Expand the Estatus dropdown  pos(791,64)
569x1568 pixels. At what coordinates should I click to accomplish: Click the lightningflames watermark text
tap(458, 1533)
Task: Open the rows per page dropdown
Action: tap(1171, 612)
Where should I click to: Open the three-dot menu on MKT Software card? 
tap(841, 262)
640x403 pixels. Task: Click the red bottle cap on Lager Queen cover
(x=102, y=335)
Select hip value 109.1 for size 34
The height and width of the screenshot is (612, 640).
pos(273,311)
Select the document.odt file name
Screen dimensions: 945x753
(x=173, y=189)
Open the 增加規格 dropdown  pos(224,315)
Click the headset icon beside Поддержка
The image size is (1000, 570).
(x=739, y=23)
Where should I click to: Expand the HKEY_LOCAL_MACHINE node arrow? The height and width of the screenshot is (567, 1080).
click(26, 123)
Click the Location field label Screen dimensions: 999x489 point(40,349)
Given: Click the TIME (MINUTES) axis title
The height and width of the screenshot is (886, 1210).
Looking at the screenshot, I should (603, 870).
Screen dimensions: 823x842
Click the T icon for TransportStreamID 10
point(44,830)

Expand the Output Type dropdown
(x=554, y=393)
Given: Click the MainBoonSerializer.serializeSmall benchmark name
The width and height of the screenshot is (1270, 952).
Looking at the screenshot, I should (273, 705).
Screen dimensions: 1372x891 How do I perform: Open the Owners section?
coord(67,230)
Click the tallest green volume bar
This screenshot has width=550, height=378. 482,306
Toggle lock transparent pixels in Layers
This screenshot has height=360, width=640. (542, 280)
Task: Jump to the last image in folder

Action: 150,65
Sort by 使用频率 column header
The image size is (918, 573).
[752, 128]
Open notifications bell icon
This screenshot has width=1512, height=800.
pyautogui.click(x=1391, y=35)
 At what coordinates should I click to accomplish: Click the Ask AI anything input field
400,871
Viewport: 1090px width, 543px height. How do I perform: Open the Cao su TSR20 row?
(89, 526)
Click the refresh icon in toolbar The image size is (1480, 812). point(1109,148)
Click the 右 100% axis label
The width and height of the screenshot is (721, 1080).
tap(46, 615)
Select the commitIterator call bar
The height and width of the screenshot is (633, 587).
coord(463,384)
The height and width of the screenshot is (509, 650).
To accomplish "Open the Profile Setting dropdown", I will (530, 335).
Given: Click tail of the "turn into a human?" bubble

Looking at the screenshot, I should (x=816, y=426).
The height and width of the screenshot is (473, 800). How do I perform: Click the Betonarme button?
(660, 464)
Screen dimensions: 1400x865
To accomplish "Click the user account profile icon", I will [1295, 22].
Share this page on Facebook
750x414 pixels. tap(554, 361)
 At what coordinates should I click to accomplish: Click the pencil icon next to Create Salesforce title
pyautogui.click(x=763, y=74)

|---|

WHAT TO WORK ON
Copy out every line in the entries above that holds "label".

ANSWER BOX
Click the Location field label Screen dimensions: 999x489 point(40,349)
Click the 右 100% axis label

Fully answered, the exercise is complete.